L'Assemblée nationale vote l'interdiction des néonicotinoïdes, des pesticides nocifs pour les abeilles

Cette interdiction a toutefois été repoussée à 2018, un an après la date prévue.

Selon des études scientifiques, les abeilles sont particulièrement touchées par les effets nocifs des néonicotinoïdes. (Photo d'illustration)
Selon des études scientifiques, les abeilles sont particulièrement touchées par les effets nocifs des néonicotinoïdes. (Photo d'illustration) (MONIQUE BERGER / AFP)

Mis à jour le , publié le

Les députés ont tranché, jeudi 17 mars, dans l'épineux débat au sujet des néonicotinoïdes, qui divise jusqu'au gouvernement.
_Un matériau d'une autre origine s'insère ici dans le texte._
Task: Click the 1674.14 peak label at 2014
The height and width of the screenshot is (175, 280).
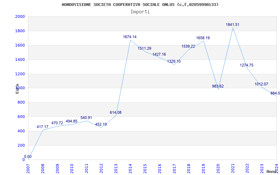Action: click(130, 37)
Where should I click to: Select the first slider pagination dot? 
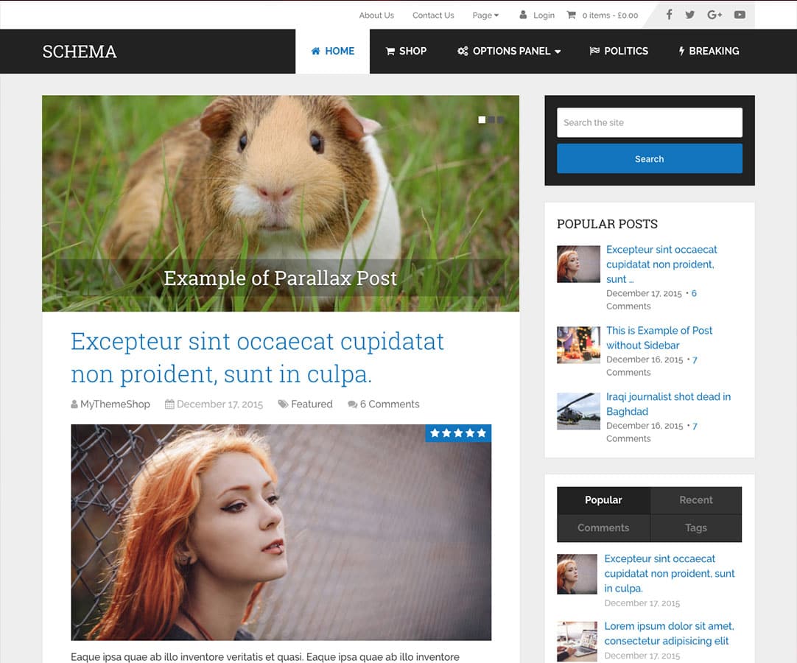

Un amendement interdisant cette famille de pesticides, nocifs notamment pour les abeilles, a été adopté en commission, à 30 voix contre 28. Si elle est confirmée, l'interdiction entrerait en vigueur le 1er janvier 2018, un an après la date initialement avancée.

Un courrier de Le Foll pour faire renoncer les députés

Plusieurs centaines d'études scientifiques ont prouvé la nocivité des néonicotinoïdes sur les abeilles et pollinisateurs sauvages, mais aussi sur les invertébrés aquatiques et terrestres, les poissons, les oiseaux et finalement l'être humain, ont argumenté les écologistes et certains socialistes.

Ce dossier divise le gouvernement. Le ministre de l'Agriculture, Stéphane Le Foll, avait adressé une lettre aux députés, vendredi 11 mars, pour les appeler à ne pas procéder à des "interdictions brutales" au seul niveau français, qui pourraient désavantager les agriculteurs par rapport à leurs homologues européens. La ministre de l'Environnement, Ségolène Royal, avait exprimé sa surprise au sujet de cette méthode, et critiqué "les combats d'arrière-garde"

A l'initiative de la France, l'Union européenne avait déjà restreint certains des usages des néonicotinoïdes en 2013, mais ils sont encore très largement utilisés.